WHAT TO WORK ON – Write out each line of the entries below that holds the word "Content".
_ _ _
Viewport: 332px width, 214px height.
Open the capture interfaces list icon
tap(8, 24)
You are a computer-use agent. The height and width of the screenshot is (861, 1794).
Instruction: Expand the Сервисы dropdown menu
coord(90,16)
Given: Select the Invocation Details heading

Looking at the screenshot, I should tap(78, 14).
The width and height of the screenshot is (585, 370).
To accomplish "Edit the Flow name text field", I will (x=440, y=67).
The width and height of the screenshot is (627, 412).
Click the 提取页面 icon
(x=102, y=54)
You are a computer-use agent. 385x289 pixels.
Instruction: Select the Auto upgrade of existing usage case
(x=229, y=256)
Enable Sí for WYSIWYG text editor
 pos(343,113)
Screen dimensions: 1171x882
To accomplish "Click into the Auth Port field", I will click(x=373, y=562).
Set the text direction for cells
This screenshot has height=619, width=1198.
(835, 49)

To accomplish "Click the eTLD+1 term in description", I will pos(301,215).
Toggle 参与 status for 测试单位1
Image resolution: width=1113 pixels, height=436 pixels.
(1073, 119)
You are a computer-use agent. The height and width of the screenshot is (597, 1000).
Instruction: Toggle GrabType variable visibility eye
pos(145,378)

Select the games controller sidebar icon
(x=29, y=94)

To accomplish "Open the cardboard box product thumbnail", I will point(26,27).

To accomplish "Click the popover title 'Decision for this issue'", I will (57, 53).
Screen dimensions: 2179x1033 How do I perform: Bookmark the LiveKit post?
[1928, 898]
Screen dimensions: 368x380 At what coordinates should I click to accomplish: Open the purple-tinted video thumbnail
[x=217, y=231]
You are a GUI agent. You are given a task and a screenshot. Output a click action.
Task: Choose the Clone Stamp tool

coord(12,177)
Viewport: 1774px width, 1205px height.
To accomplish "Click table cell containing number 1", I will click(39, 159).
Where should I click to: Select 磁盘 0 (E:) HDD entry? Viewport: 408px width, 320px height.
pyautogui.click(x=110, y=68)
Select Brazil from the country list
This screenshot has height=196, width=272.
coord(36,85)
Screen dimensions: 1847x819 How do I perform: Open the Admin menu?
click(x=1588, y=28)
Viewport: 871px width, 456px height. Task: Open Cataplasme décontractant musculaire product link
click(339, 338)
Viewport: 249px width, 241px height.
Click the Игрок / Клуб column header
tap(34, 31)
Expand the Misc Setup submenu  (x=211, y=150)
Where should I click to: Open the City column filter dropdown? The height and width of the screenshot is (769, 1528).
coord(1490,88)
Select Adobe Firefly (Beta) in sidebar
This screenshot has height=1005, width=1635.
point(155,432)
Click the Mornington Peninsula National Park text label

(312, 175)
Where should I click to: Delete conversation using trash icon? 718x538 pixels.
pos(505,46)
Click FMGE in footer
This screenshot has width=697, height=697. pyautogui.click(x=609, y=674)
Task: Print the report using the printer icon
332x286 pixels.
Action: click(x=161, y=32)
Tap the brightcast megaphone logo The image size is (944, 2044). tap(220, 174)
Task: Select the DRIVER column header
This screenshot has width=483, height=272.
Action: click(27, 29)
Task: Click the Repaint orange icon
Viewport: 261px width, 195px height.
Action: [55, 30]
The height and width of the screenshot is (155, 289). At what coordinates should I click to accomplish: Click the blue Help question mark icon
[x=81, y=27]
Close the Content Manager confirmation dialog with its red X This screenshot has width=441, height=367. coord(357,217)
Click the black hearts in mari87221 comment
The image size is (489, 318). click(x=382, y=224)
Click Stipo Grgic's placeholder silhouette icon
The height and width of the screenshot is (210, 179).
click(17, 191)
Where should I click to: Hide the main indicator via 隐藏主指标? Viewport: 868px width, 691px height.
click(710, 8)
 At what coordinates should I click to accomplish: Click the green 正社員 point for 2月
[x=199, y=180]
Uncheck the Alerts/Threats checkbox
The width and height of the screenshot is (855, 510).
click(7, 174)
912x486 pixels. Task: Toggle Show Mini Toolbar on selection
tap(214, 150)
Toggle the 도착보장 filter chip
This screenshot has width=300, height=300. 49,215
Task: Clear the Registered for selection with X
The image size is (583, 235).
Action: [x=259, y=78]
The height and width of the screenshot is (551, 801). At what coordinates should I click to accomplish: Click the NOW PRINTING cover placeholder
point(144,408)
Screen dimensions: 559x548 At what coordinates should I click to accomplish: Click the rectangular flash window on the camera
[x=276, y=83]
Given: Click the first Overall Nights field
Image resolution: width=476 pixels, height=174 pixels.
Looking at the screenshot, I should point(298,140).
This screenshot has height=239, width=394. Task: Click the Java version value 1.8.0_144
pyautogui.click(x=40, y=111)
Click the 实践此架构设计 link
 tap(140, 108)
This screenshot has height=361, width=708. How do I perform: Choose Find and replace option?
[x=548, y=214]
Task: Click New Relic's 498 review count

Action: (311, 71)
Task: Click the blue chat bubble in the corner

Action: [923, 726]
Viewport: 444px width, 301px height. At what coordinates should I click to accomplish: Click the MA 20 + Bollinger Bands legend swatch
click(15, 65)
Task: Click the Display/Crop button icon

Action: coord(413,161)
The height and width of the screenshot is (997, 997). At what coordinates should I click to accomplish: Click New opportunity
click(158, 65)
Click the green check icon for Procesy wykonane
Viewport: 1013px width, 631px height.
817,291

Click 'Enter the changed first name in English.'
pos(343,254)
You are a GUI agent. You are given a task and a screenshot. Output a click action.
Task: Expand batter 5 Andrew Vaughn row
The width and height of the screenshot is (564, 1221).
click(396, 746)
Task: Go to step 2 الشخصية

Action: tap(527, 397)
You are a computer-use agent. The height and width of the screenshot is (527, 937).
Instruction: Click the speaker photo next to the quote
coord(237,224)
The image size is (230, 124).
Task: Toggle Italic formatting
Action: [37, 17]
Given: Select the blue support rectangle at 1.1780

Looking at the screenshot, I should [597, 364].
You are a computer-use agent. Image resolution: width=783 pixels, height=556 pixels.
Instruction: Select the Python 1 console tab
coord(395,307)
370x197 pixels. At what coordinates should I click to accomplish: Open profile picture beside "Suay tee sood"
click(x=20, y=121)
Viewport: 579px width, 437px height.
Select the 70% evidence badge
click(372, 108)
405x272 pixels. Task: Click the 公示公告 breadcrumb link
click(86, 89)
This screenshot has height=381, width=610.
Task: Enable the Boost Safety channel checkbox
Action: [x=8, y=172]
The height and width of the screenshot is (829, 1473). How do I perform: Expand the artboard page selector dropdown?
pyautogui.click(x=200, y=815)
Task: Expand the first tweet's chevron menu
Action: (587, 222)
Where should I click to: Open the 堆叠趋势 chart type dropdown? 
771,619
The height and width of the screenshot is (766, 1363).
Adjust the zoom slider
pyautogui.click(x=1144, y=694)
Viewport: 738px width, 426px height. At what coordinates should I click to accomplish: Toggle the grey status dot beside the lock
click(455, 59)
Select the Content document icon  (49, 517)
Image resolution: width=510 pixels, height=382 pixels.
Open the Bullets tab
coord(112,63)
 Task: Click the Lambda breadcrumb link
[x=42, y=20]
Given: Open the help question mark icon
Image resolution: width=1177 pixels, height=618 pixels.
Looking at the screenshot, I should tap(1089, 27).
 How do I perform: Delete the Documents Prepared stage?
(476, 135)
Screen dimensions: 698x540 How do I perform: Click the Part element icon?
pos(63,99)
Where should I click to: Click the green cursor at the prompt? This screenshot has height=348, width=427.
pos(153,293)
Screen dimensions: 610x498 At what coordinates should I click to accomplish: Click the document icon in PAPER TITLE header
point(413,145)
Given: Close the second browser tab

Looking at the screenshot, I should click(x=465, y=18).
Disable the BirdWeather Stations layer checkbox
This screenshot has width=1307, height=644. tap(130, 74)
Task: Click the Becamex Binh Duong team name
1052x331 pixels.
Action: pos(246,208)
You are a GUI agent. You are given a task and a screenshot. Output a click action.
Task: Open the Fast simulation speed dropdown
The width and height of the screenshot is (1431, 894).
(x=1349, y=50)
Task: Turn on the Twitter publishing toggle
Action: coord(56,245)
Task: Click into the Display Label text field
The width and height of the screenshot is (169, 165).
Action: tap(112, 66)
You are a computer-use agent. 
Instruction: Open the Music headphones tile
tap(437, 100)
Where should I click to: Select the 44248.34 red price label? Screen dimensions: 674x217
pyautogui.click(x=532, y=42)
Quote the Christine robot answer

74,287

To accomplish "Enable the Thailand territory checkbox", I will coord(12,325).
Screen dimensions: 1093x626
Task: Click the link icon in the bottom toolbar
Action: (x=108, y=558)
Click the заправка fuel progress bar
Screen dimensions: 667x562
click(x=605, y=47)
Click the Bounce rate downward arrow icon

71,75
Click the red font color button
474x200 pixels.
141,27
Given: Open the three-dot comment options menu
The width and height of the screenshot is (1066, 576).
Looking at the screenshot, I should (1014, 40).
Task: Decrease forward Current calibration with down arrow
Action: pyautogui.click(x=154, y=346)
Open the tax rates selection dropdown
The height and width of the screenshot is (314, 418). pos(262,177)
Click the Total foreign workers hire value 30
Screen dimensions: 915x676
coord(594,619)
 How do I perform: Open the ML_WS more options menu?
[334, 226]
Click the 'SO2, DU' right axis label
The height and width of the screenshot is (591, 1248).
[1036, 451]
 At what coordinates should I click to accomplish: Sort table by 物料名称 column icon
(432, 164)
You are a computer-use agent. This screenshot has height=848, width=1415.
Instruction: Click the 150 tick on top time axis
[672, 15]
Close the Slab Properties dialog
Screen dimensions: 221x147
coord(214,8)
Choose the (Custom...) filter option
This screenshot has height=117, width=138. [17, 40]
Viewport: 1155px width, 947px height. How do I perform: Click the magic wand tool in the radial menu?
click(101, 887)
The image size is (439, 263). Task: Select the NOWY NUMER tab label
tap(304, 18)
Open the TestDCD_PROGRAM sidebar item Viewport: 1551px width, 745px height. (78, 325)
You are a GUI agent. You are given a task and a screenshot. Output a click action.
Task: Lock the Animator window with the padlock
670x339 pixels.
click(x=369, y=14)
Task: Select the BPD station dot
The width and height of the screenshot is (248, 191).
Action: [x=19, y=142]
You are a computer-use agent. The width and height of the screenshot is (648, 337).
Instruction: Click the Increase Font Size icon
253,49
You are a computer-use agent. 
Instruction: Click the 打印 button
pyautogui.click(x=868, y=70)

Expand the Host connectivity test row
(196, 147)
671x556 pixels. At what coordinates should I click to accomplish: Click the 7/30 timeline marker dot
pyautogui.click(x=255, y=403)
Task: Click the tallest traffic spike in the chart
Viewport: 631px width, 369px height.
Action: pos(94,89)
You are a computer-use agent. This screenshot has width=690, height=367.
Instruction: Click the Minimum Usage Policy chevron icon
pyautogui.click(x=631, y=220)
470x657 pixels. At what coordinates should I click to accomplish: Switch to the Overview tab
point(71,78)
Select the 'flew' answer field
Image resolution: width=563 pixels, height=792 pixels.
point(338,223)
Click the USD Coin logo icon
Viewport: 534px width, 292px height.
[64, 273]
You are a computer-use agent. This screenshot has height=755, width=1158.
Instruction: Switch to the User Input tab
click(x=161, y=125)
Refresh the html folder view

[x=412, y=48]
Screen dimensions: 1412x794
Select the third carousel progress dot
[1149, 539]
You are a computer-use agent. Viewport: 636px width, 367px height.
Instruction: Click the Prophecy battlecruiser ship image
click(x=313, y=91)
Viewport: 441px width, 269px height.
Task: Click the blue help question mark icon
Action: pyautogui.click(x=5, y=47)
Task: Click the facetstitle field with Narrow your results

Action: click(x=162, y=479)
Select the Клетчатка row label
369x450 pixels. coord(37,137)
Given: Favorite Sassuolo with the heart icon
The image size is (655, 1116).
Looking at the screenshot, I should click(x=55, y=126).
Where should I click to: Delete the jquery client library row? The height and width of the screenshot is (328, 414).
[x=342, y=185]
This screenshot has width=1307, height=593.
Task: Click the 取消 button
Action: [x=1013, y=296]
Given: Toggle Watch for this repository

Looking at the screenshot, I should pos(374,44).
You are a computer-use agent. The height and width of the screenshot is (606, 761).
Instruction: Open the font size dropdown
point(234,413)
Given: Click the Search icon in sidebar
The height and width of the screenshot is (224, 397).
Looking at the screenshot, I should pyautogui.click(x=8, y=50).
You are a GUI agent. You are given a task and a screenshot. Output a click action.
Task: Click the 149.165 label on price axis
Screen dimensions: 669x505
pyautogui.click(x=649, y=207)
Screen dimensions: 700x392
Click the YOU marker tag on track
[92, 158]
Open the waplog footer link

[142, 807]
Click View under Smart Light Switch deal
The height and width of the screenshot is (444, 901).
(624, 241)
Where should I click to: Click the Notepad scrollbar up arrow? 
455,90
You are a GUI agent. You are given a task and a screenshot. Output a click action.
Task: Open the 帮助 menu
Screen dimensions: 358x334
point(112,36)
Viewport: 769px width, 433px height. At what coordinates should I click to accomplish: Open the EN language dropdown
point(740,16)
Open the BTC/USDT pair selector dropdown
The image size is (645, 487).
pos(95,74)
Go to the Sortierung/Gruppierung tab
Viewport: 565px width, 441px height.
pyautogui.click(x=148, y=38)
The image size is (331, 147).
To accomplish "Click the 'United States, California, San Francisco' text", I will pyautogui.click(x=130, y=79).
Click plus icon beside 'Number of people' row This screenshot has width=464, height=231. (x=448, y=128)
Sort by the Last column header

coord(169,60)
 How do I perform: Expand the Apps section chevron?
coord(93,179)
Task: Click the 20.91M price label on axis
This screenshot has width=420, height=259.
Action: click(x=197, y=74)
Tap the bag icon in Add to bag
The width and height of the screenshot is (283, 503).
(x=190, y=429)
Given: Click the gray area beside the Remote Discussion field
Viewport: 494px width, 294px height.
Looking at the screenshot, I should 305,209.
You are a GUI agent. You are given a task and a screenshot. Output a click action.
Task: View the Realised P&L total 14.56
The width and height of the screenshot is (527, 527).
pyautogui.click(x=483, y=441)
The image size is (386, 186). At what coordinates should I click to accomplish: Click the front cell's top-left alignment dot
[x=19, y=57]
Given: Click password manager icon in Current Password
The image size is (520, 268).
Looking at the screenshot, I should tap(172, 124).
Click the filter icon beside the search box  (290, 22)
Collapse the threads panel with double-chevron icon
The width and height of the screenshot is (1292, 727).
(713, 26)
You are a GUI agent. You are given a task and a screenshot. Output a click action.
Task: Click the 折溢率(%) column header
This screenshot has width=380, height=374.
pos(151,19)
_ _ _
COMPLETED TASK –
Close the Content Manager confirmation dialog with its red X This screenshot has width=441, height=367. coord(357,217)
Select the Content document icon  (49, 517)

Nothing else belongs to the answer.